Releasing Gib’s shoulder, he turned away, sat down at the desk, and as Gib’s mind reeled with fear and dread, and then the faintest echo of old hopes, the gray-bearded man signed the papers that transferred to his care and guidance one Gibson Whittaker, ten-year-old ward of the state and resident of the Lovell House Home for Orphaned and Abandoned Boys.
T
HE BUGGY WAS LARGE
and well made and the high-stepping bays were sleek and fat. From his perch on the driver’s seat next to the man called Mr. Thornton, Gib could look down across shiny bay backs and floating black tails and manes. Could almost lose himself in watching the beautiful team and forget about the stern-faced man who sat next to him saying nothing at all for mile after long, slow mile.
Nothing, that is, since Miss Offenbacher and Mr. Harding came out to see them off and to explain that no, there would be no luggage, since the orphanage policy was that any spare articles of clothing would be retained by the institution to be used by other residents. Looking surprised and a little bit annoyed, Mr. Thornton had only said, “I see,” and, slapping the reins on the bays’ backs, pulled away from Lovell House at a fast trot. It wasn’t until they had reached the end of Lovell Avenue and turned off onto Fairfax Street that he began to ask questions. Not many questions and not as if they were a part of a conversation, but only now and then with maybe a half mile of silence in between.
“Well then, young man,” he said suddenly as the bays trotted into the turn onto Willow Road and headed out across the prairie. Startled, Gib swallowed hard, found his voice, and said, “Yes sir?”
“You say you don’t recall where you were born. What memories
do
you have of your life before your—before you arrived at Lovell House?”
“Not very much, sir. I think I remember my mother a little. And the horses we had—a bay and a sorrel mare—and a little bit about the house where I lived. And a wagon. I kind of recollect a buckboard wagon.”
Mr. Thornton nodded. “Do you recall how old you were when your—when you came to Lovell House?”
“Six. I was six years old, sir. Miss Mooney, she’s one of the teachers, she told me so.”
Mr.
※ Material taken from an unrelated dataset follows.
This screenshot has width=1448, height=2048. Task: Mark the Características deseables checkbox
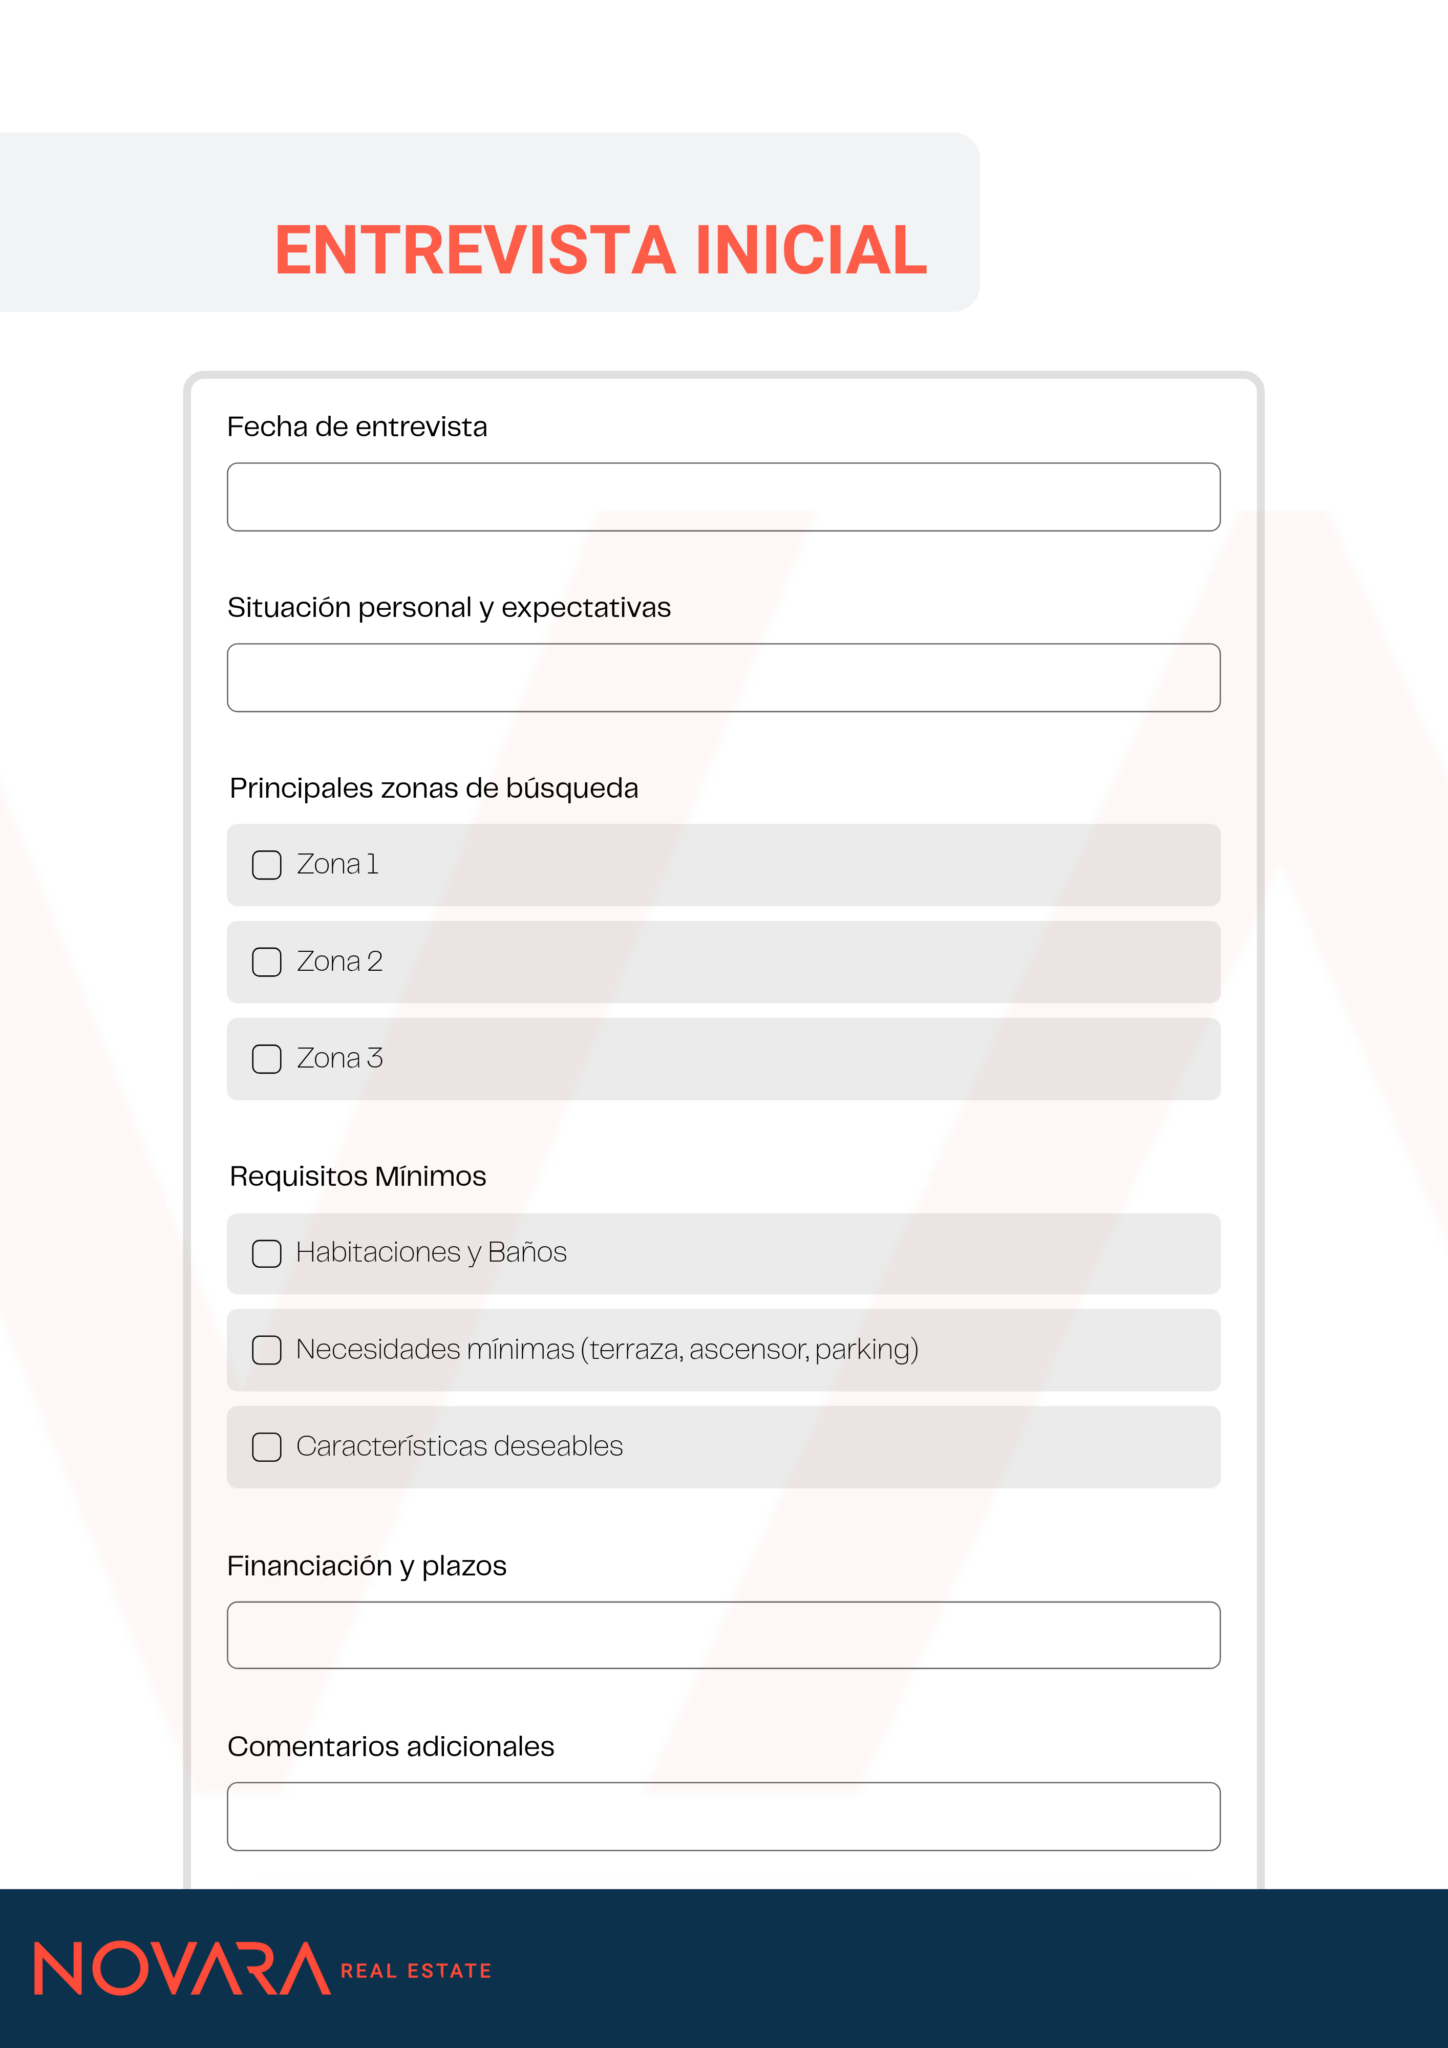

Thornton nodded and went on driving in silence. Silence except for the creak and whir of the buggy and the steady
clop clop
of hooves. Those sounds, the beat of hooves and the grate of wheels on gravel, would, in the days and weeks to come, bring back over and over again the memory of that buggy ride. Would re-create in Gib’s mind that strange journey to a new life, with its dreamlike tangle of fear and dread shot through with brief moments of hopeful anticipation.
Gib kept trying to tell himself that in spite of everything, there really was some reason to hope. While Mr. Thornton didn’t seem particularly warm and friendly, he didn’t look to be cruel or violent, either. A quiet man, certainly, sitting there without a word for mile after long prairie mile, but perhaps a man who would answer a question or two if they were politely asked.
Lifting his eyes from the team, Gib stole a glance at the man seated beside him, a glance that told him that Mr. Thornton’s suit was much more clean and sharp-looking than the bulky overcoat Mr. Bean had worn, or even than the suit Mr. Harding wore every day in his classroom. And while he didn’t really believe that cleanliness was next to godliness, like Miss Mooney said, that snappy suit did seem encouraging. It was encouraging to think that a clean, neat, well-dressed man would not be at all like Mr. Bean, or even Mr. Harding. Gib was still checking out the gold cuff links and watch chain and the shiny leather of high-topped black shoes when Mr. Thornton turned and stared at him for a long time without smiling or saying a word.